Industry commentators say Aviva could set its sights on arch-rival Prudential, which is still recovering from its failed $20bn takeover of AIG's Asian business.
The Guardian understands Aviva would be keen to target Prudential's UK arm for takeover if its rival opts to break itself up by demerging or selling its British, Asian and US operations.
Aviva chief Andrew Moss previously said the company is only interested in making bolt-on acquisitions, but industry sources say the company would now look at Prudential's UK business if it was made available.

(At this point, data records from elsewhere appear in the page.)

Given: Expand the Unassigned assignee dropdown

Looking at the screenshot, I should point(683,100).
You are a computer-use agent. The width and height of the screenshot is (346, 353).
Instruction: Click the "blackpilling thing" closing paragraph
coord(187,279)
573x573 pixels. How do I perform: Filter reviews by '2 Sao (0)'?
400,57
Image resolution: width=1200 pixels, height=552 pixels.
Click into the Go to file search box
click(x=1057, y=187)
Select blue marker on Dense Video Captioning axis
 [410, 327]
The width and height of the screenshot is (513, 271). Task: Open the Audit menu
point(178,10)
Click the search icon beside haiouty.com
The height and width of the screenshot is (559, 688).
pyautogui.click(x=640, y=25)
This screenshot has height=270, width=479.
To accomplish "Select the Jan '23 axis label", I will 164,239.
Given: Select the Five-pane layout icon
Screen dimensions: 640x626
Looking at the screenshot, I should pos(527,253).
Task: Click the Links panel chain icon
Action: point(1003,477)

One senior executive said: "Moss would be unwilling to pass up an opportunity to buy Prudential's British business - valued at more than £5bn - which could be merged with Aviva's UK interests. But the price would have to be compelling to make Aviva reverse its current tack of expanding in Europe, where Moss views growth as more promising."
However, some analysts say many of Aviva's shareholders would oppose a merger with Prudential's UK business because the British market is "capital-intensive and growing too slowly, if at all", according to Barrie Cornes, insurance expert at Panmure Gordon. "But that could change if it was going for a knock-down price."
It is understood Moss would not sit back while competitor Resolution, headed by Clive Cowdery, acquires Pru for a bargin price.
Speculation is rife Pru UK is Cowdery's next target after Resolution last week agreed to acquire Axa's life insurance assets for £2.75bn, the Guardian reports.
Aviva declined to respond to the Prudential rumours with a spokesman saying: "The scenario is hypothetical and we are not prepared to comment."